Leonardo Boff
Os
cristãos celebram na páscoa aquilo que ela significa: a passagem. No nosso
contexto, é a passagem da decepção para a irrupção do inesperado. Aqui a
decepção é a crucificação de Jesus de
Nazaré e o inesperado, sua ressurreição.
Ele foi alguém que
passou pelo mundo fazendo o bem. Mais que doutrinas introduziu práticas sempre
ligadas à vida dos mais fracos: curava cegos, purificava hansenianos, fazia
andar coxos, devolvia à saúde a muitos doentes, matava a fome de multidões e
até ressuscitava mortos. Conhecemos seu fim trágico: uma trama urdida entre
religiosos e políticos o levaram à morte na cruz.
Os que o seguiam,
apóstolos e discípulos, com o fim trágico da crucificação ficaram profundamente
frustrados. Todos,menos as mulheres que também o seguiam, começaram a voltar para suas casas. Decepcionados,
pois esperavam que trouxe a libertação de Israel. Tal frustração aparece
claramente nos dois discípulos de Emaús, provavelmente, um casal que caminhavam
cheios de tristeza. A alguém que se uniu a eles no caminho dizem lamuriosos:”Nós
esperávamos que fosse ele quem iria libertar Israel,mas já passaram três dias
que o condenaram à morte”(Lucas 24,21).Esse companheiro, se revelou depois,
como sendo Jesus ressuscitado, reconhecido na forma como benzeu o pão, o partiu
e distribuiu.
A ressurreição
estava fora do horizonte de seus seguidores. Havia um grupo em Israel que
acreditavam na ressurreição mas no final dos tempos, a ressurreição entendida
como uma volta à vida como sempre foi é.
Mas com Jesus
aconteceu o inesperado, pois na história sempre pode ocorrer o inesperado e o
improvável. Só que o improvável e o inesperado aqui são de outra natureza,um
evento realmente improváqvel e inesperado: a ressurreição. Ela deve ser bem
entendida: não se trata da reanimação de um cadáver como o de Lázaro.

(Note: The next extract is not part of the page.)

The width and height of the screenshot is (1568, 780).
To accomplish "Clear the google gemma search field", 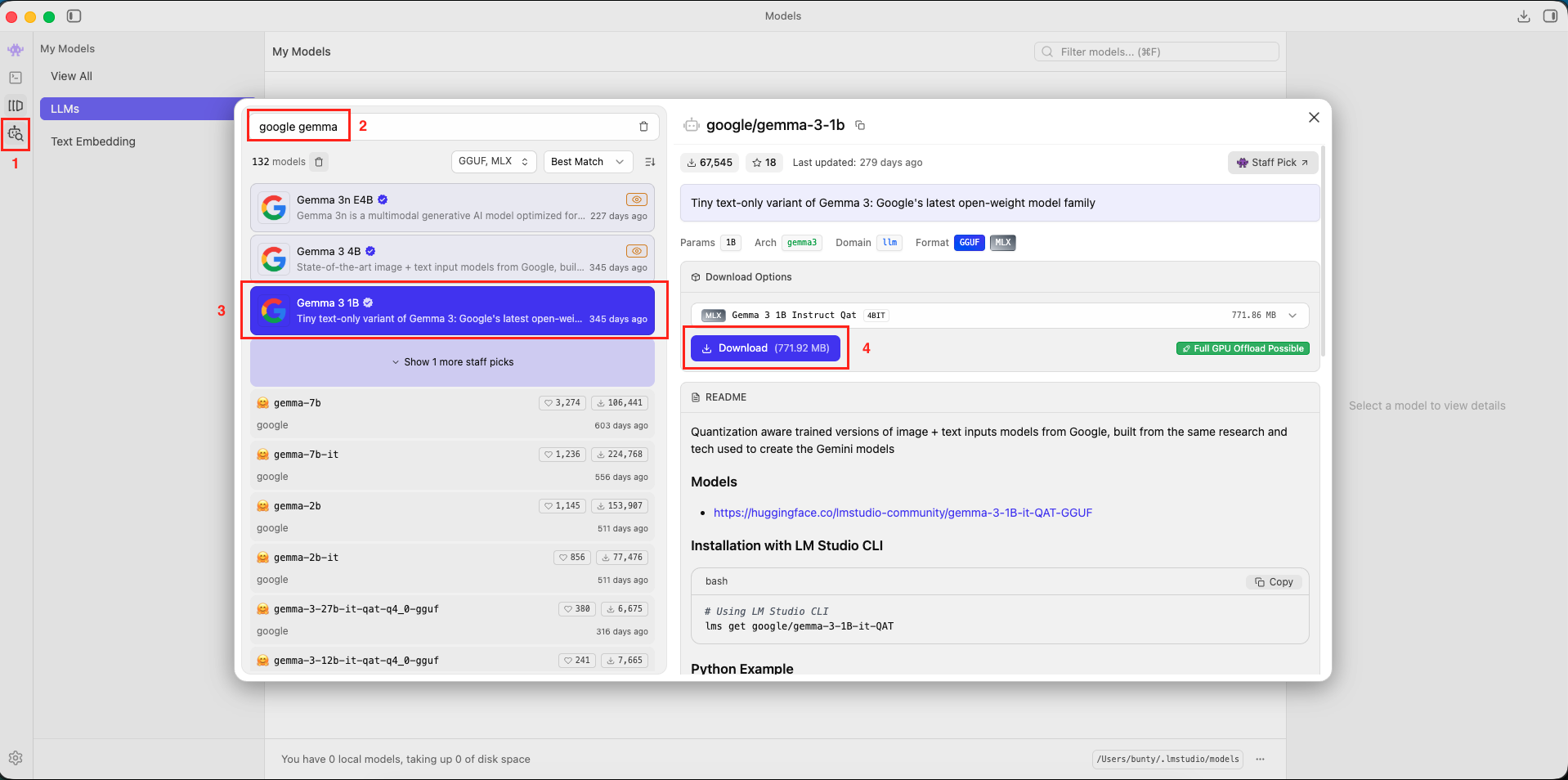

Ressurreição representa uma revolução dentro da evolução. O fim bom da história
humana se antecipa. Ela significa o inesperado da irrupção do ser humano novo,
como diz São Paulo, do “novissimo Adão”.
Este evento é
realmente a concretização do inesperado. Teilhard de Chardin cuja mística é toda
centrada na ressurreição como uma absoluta novidade dentro do processo da
evolução a chamava de um “tremendous”, de algo, portanto, que mexe com todo o
universo.
Essa é a fé
fundamental dos cristãos. Sem a ressurreição não existiriam as comunidades
cristãs. Perderiam seu evento fundador e fundante.
Por fim cabe
ressaltar que os dois mistérios maiores da fé cristã estão intimamente ligadas
à mulher: a encarnação do Filho de Deus com Maria (Lucas 1,35) e a ressurreição
com Maria de Magadala (João 20,15). Parte da Igreja, a hierárquica, refém
do patriarcalismo cultural, não atribuiu a este fato singular nenhuma
relevância teológica. Ela seguramente está
nos desígnio de Deus e deveria ser acolhido com algo culturalmente inovador.
Nestes tempos
sombrios, marcados pela morte e até com o eventual desaparecimento da espécie
humana por um cataclismo nuclear, a fé na ressurreição nos rasga um futuro de
esperança. Nosso fim não é a autodestruição dentro de uma tragédia final mas a
a plena realização de nossas potencialidades pela ressurreição: a irrupção do
homem e da mulher novos.
Feliz Páscoa a
todos os que conseguem crer e também a quem não o consegue.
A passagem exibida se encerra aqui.